Canopy Growth Pays US$297.5 Million For Call Option To Acquire US-Based Wana Brands
Canopy Growth Corp (TSX: WEED) (NASDAQ: CGC) is looking to acquire additional US-based cannabis assets. The company this morning announced an arrangement to acquire Wana Brands and its related entities upon US federal permissibility.
The arrangement entered outlines a scenario where Wana Wellness LLC, The Cima Group, and Mountain High Products, whom make up Wanna Brands collectively, have provided Canopy with the right to acquire a 100% interest in themselves once its viewed as permissible.
The company is reportedly the largest edibles brand in North America, whom manufactures and sells gummies in Colorado while licensing its IP to partners across the US to sell branded gummies in other states. With branded products currently in 12 states and Canada, the firm expects to have a presence on retailer shelves in a total of twenty US states by the end of next year.
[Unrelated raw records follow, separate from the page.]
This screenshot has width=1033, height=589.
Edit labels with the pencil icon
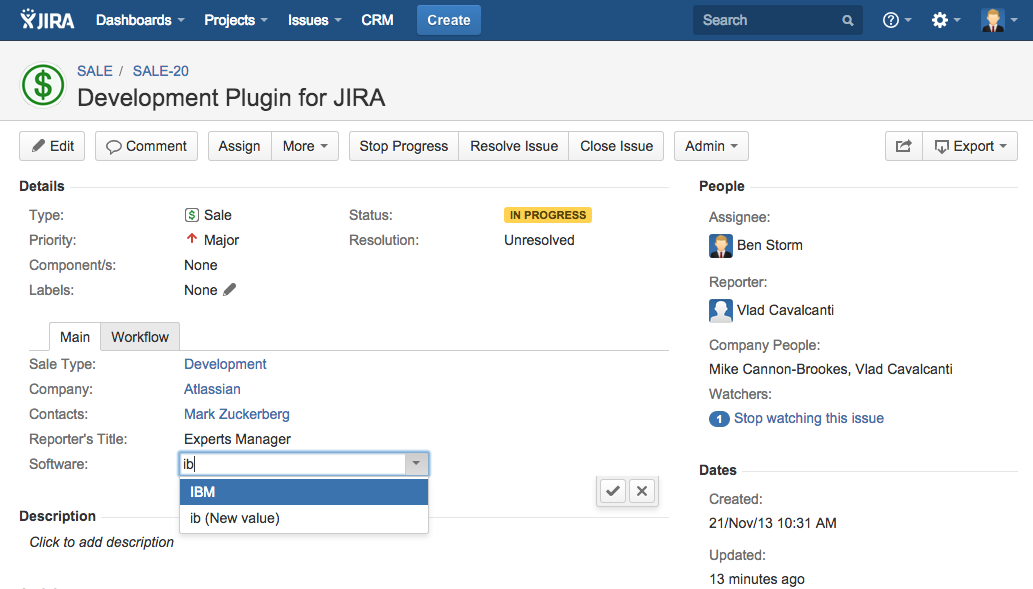[x=230, y=290]
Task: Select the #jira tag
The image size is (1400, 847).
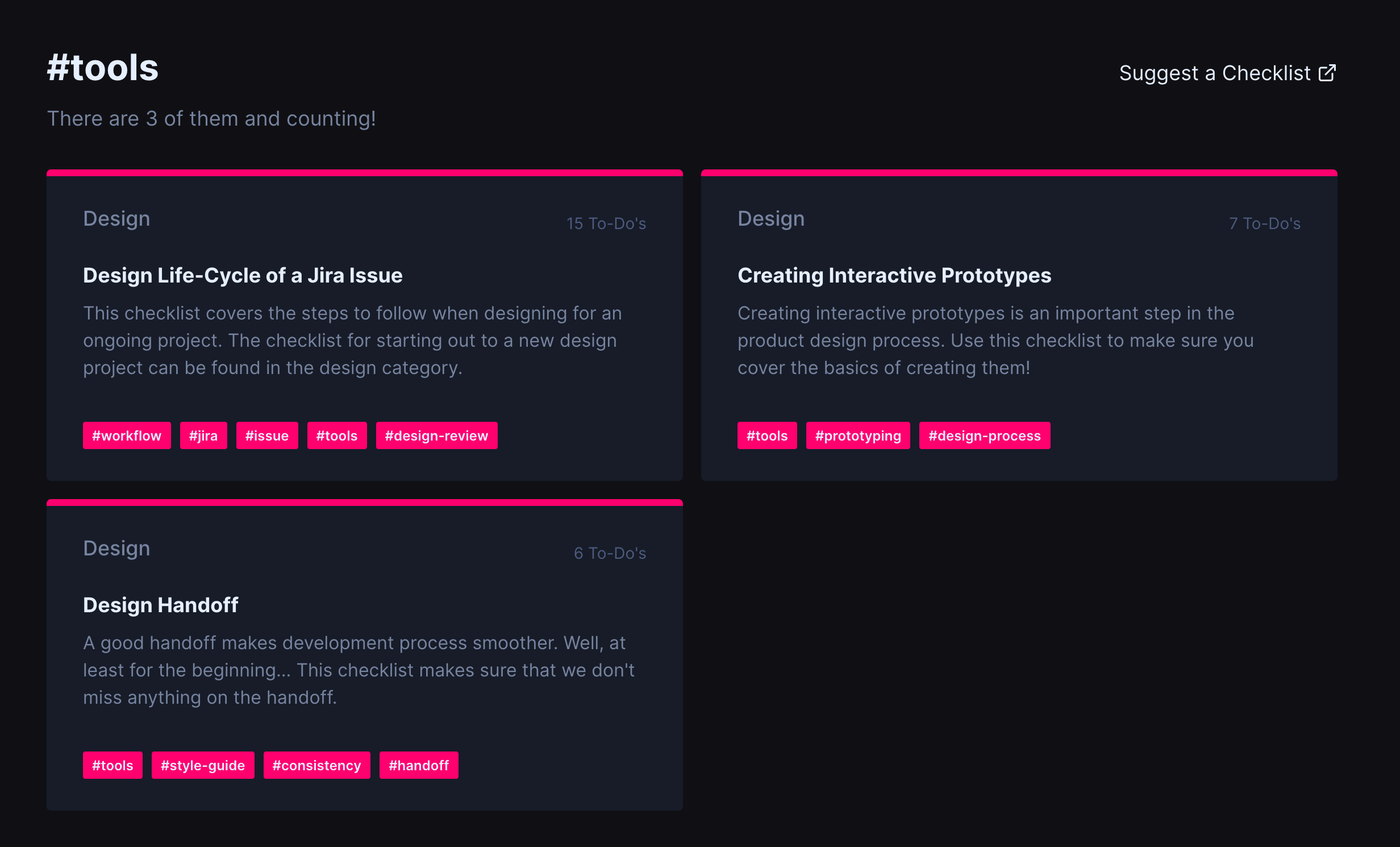Action: [x=203, y=436]
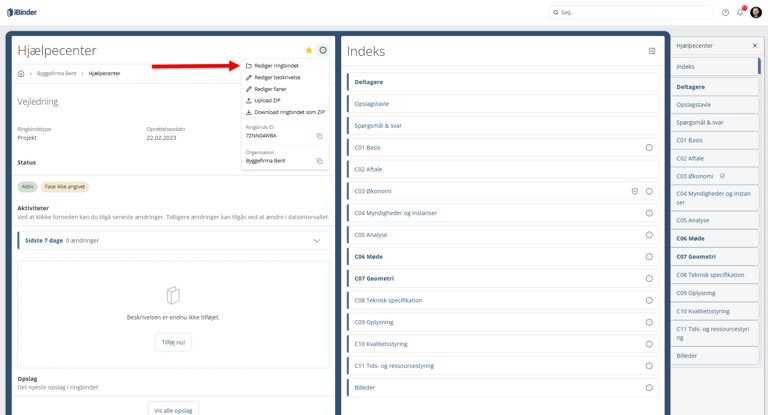The image size is (768, 415).
Task: Close the Hjælpecenter side panel
Action: pyautogui.click(x=754, y=46)
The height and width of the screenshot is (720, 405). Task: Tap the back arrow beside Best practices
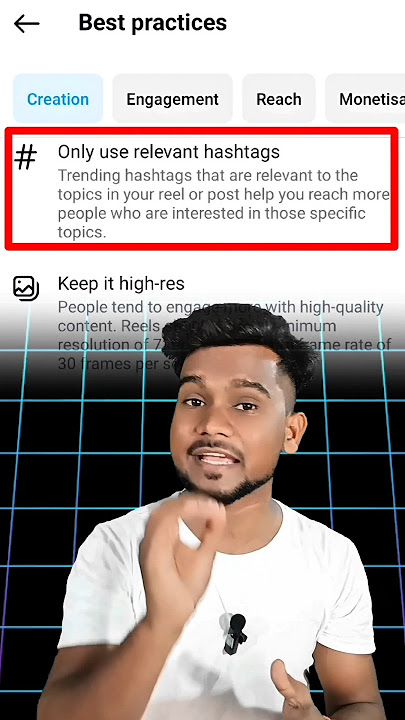(x=26, y=23)
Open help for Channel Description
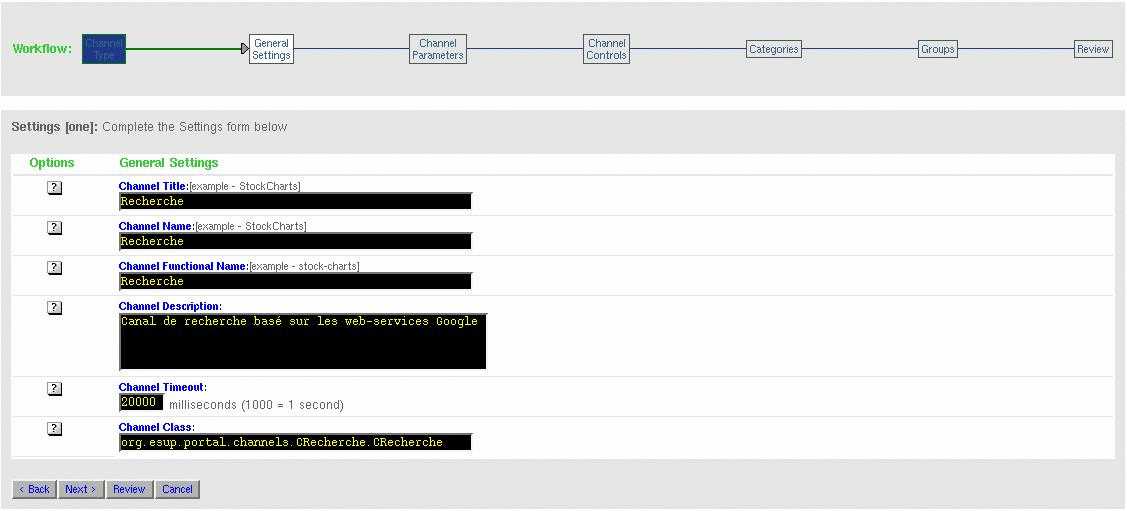Screen dimensions: 1127x511 55,308
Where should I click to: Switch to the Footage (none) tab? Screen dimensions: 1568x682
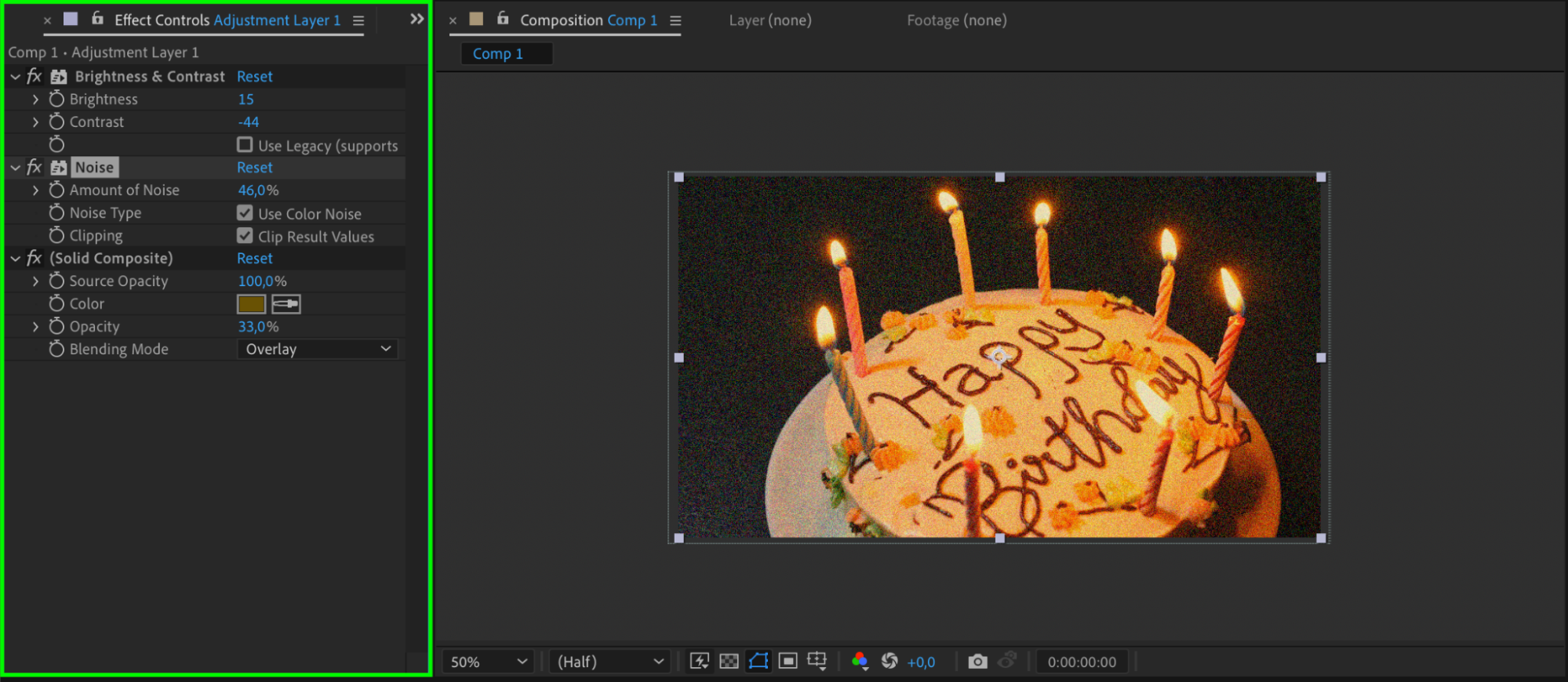click(x=956, y=20)
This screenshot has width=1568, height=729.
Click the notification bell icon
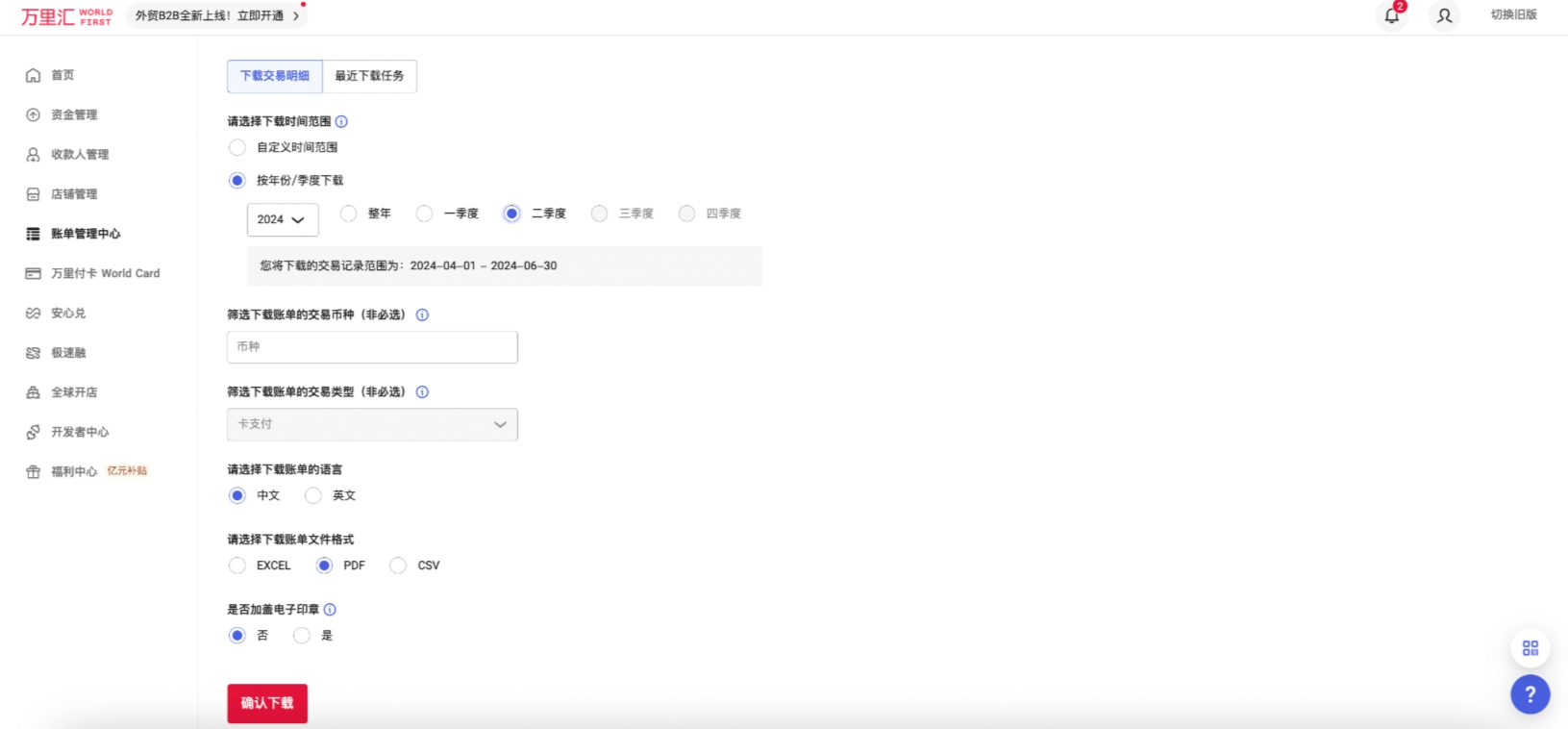(x=1391, y=15)

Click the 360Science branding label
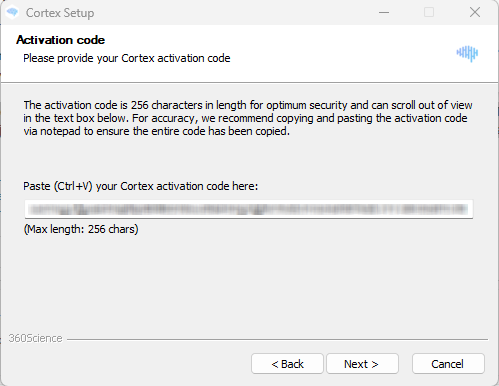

In exchange for the right to acquire the three separate entities, Canopy is making a cash payment of US$297.5 million on an upfront basis to acquire what is effectively call options. Once federally permissible for the entities to be acquired, Canopy will then make payments equal to 15% of the fair market value of the entities at the time of exercise.
Additional deferred payments at the 2.5 and 5 year anniversary of the upfront payments may also be made. The payments made in connection with exercising the option as well as the deferred payments may be paid in cash or shares at Canopy’s discretion.
In terms of its overall US strategy, the acquisition is said to complement and provide additional coverage to the future exposure of Canopy in the US market when combined with its Acreage Holdings acquisition and its stake in TerrAscend Corp.
The firm did not speculate on its expected timeline to exercise its option with Wana. The company will have zero control or voting interest in Wana until such option is exercised.
Canopy Growth last traded at $16.55 on the TSX.